CCL was founded in 1956 by scholars who were interested in the historical and theoretical relationship between literature and Christianity. They began publishing a scholarly journal, "Christianity and Literature," which is presently subscribed to by about 1,200 individuals and libraries. CCL is a national organization, represented in 49 of the 50 states, all the provinces of Canada, and eight other countries. Dedicated to both scholarly excellence and collegial exchange, it is supported entirely by the dues paid by its members.
In addition to sponsoring sessions at the annual meeting of the Modern Language Association, CCL also sponsors local meetings in each of seven regions of the U.S. and Canada. The next CCL meeting in the Midwest will be held in March at Indiana Wesleyan University in Marion. Cox will present a paper titled "Two Kings Praying: Shakespeare and the Problem of Belief."
CCL is governed by a nationally elected board, which meets annually at the Modern Language Association convention. Each board member is responsible for some part of the organization, such as regional meetings, the budget and the journal.

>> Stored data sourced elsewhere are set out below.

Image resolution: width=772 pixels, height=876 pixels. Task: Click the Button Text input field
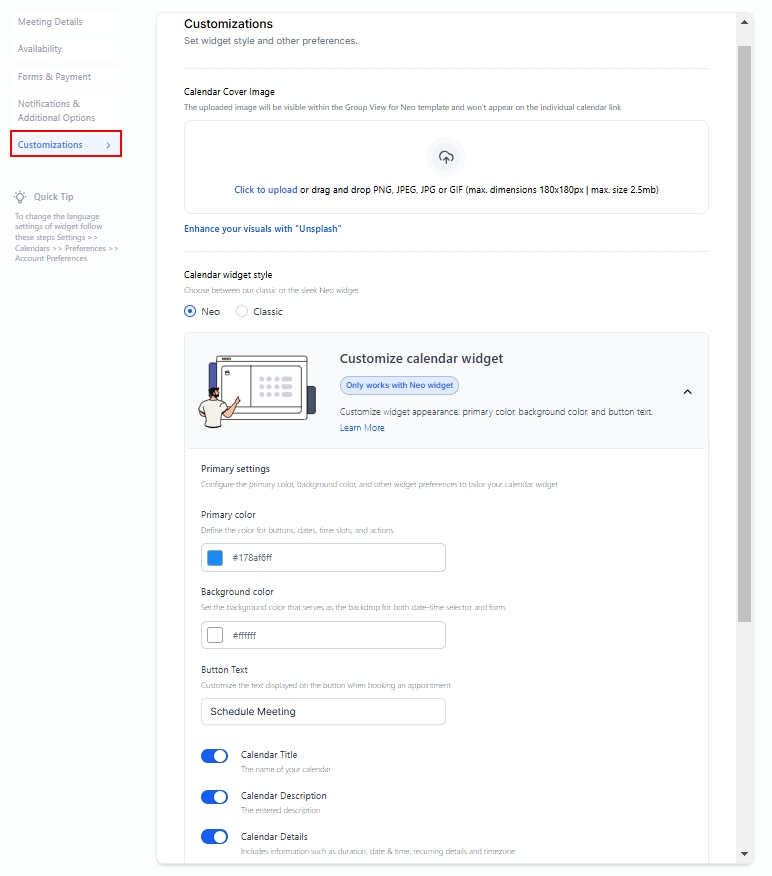323,712
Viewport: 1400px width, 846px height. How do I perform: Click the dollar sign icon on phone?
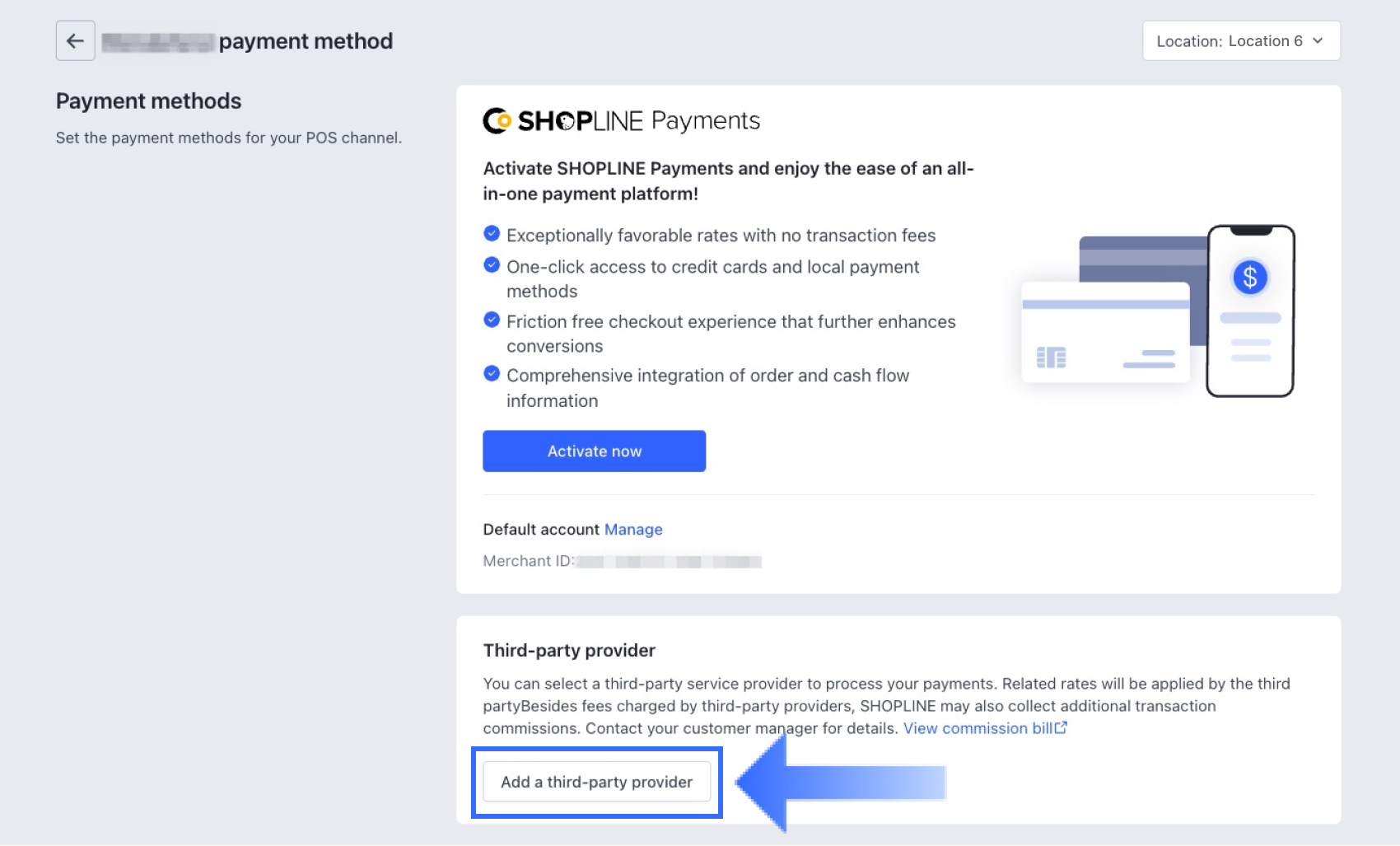click(1249, 278)
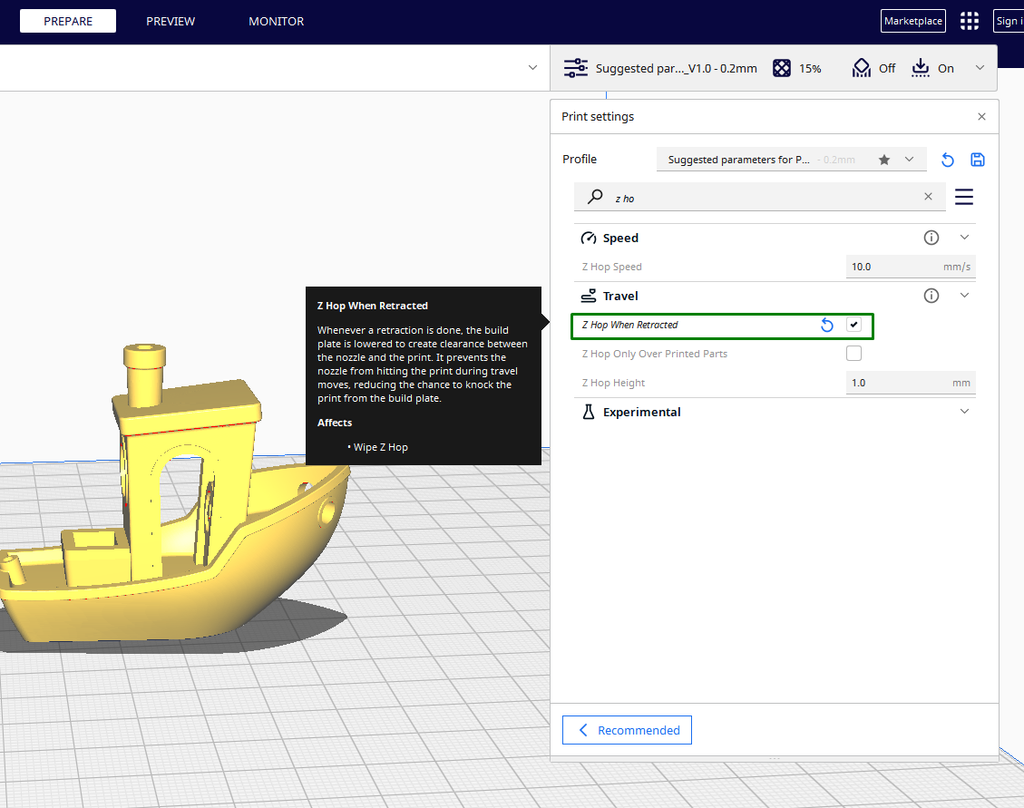Uncheck Z Hop When Retracted

point(853,325)
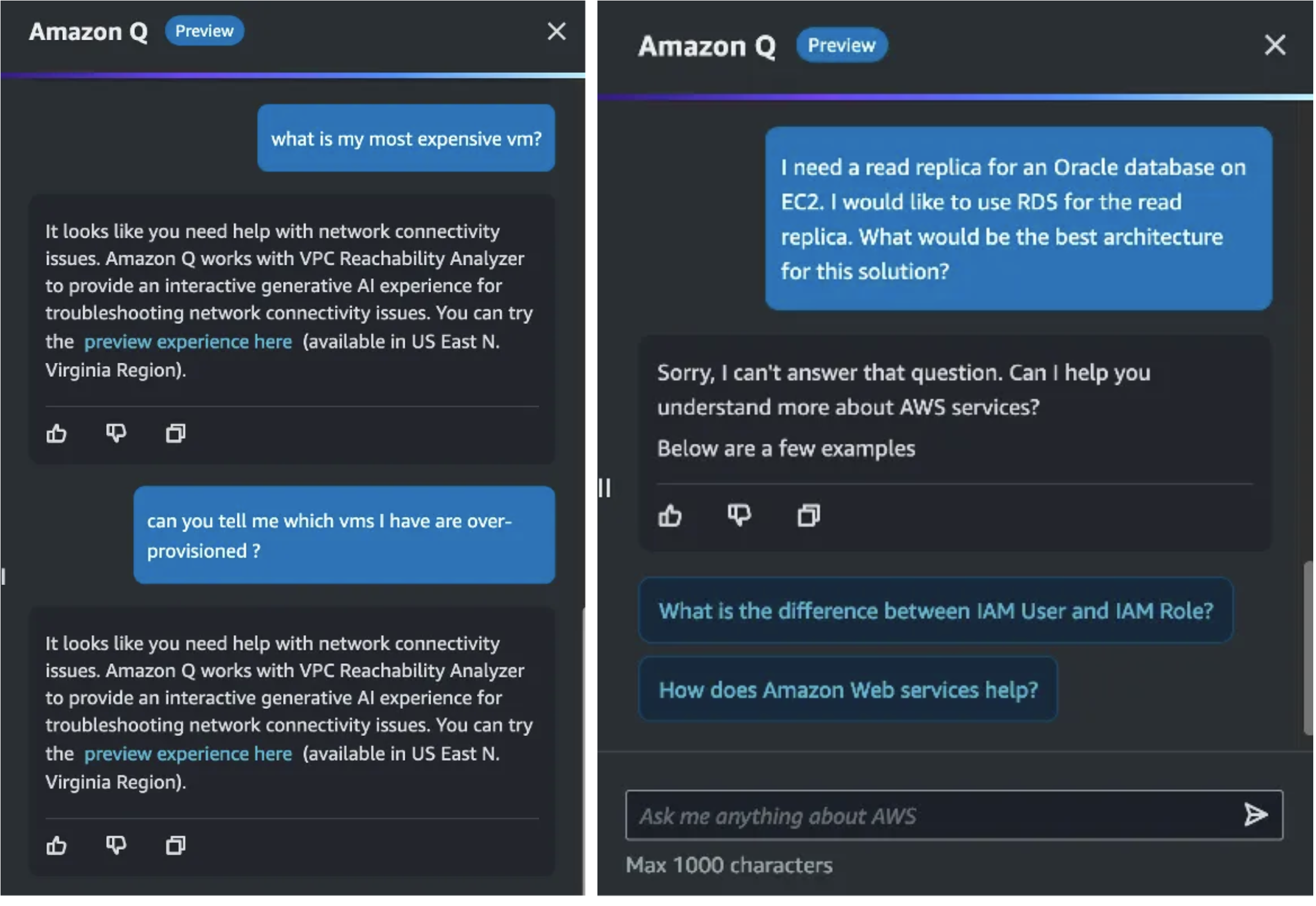Viewport: 1316px width, 906px height.
Task: Toggle positive feedback on the Oracle replica answer
Action: point(670,515)
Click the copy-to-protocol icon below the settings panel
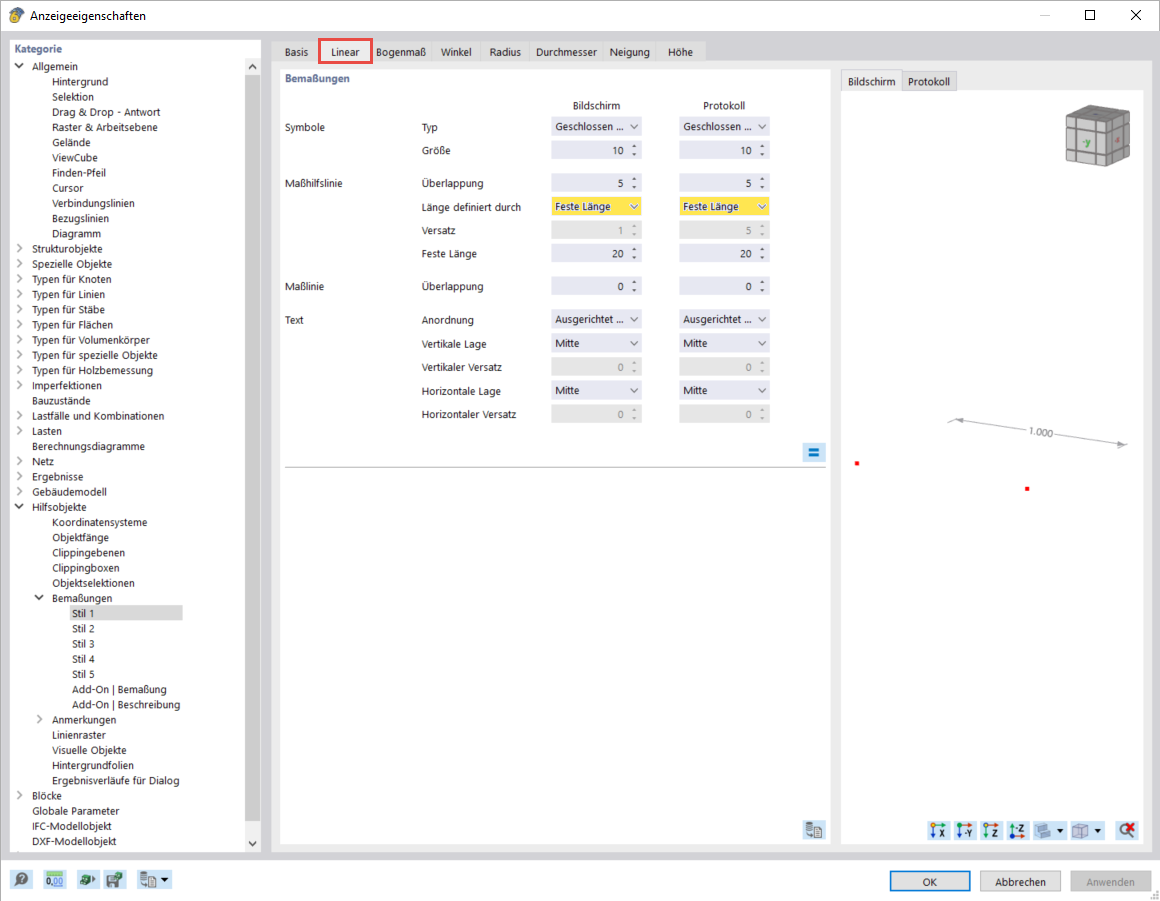 click(x=814, y=829)
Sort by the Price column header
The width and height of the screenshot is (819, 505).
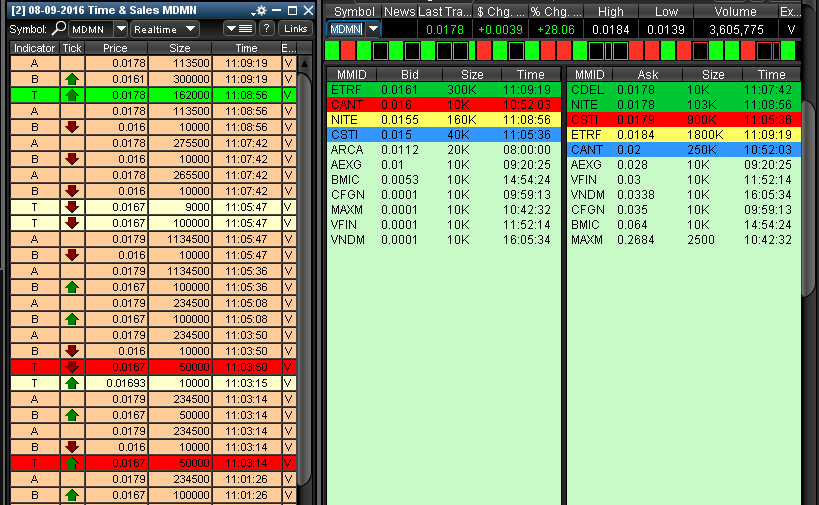115,48
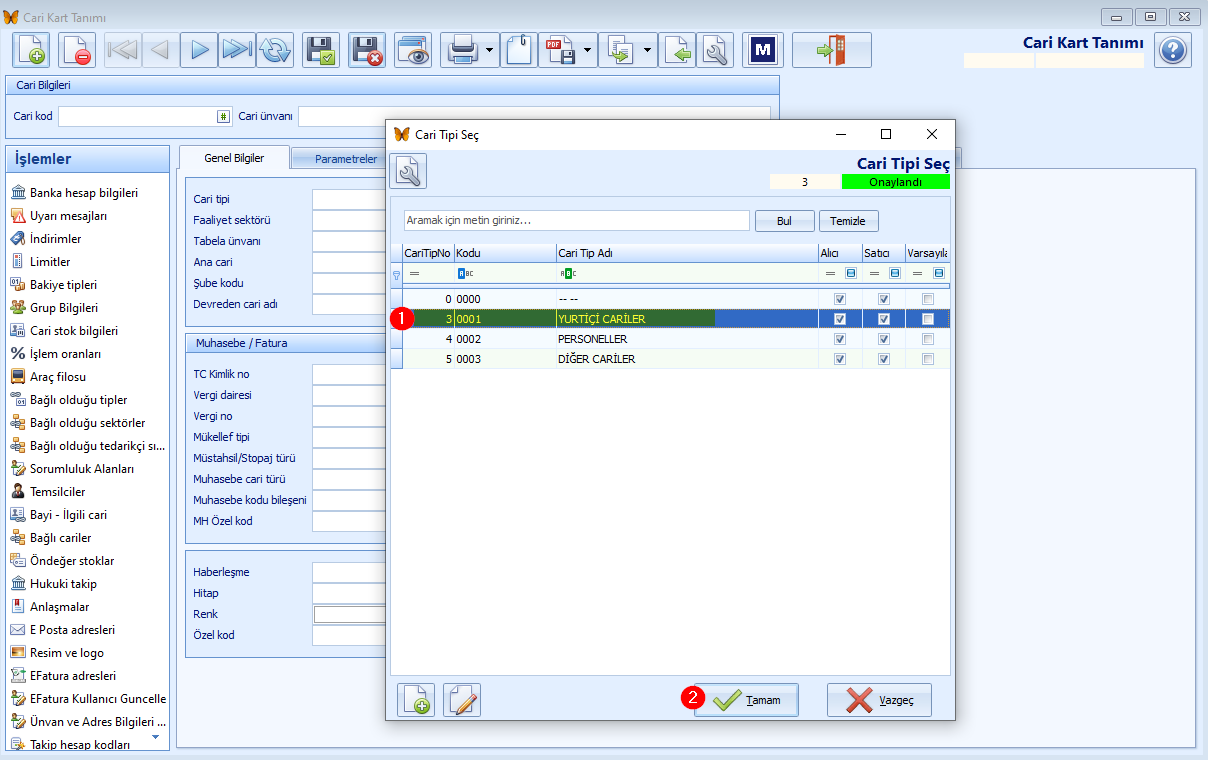
Task: Toggle Varsayılan checkbox for YURTİÇİ CARİLER row
Action: click(x=928, y=319)
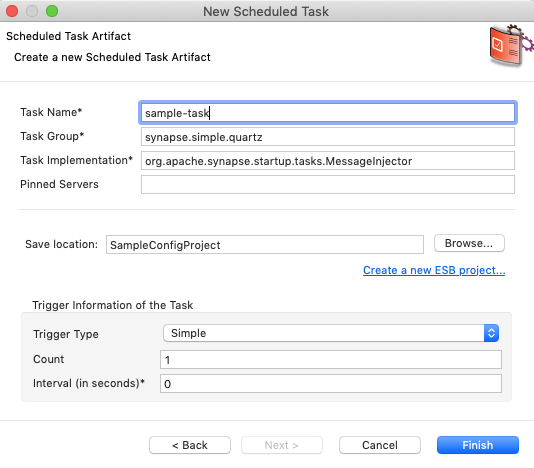Click the New Scheduled Task title bar
The image size is (534, 468).
coord(266,11)
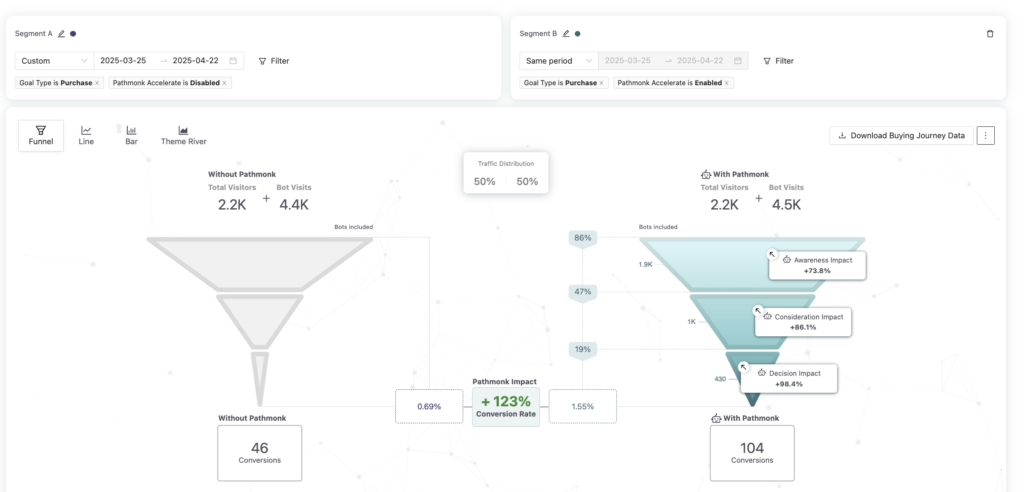Edit Segment A name with pencil icon
The width and height of the screenshot is (1024, 492).
61,33
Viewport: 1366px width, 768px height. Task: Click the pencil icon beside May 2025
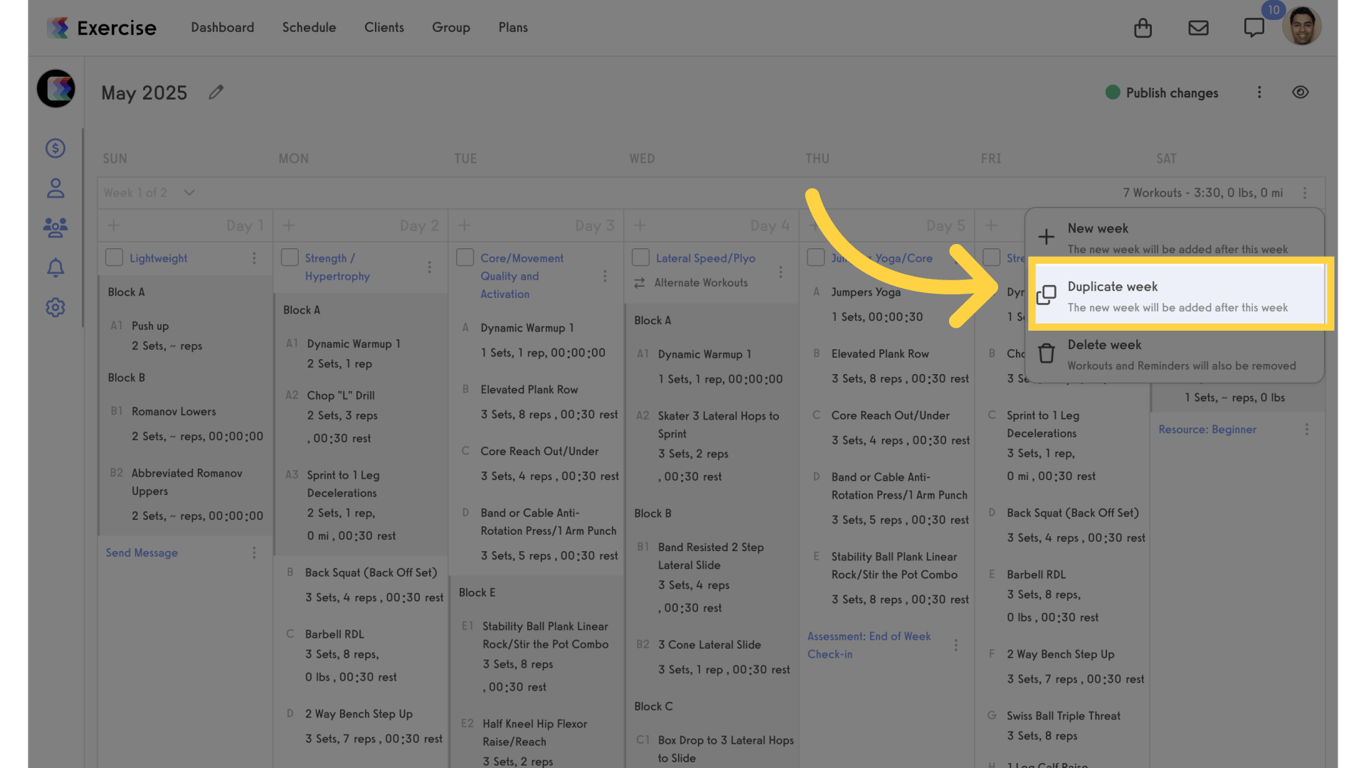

The president chairs the annual meeting of the board, ensures that board members complete their tasks, and helps decide the program of two sessions that CCL sponsors every year at the meeting of the Modern Language Association.
Cox earned his undergraduate degree from Hope College in 1967 and his graduate degrees from the University of Chicago. He joined the Hope faculty in 1979 and since 1984 has served as director of the college's interdisciplinary studies program. In 1996 he was appointed to the newly established DuMez Endowed Professorship in English.
He is author of "Shakespeare and the Dramaturgy of Power," published in 1989 by Princeton University Press; co-editor of "A New History of Early English Drama," published in 1997 by Columbia University Press; author of "The Devil and the Sacred in English Drama, 1350-1642," published in 2000 by Cambridge University Press; and co-editor of the Third Arden Shakespeare edition of "Henry VI, Part 3," published by Thomson Learning in 2001. He has also written many scholarly articles and book reviews on Renaissance drama and contemporary writers.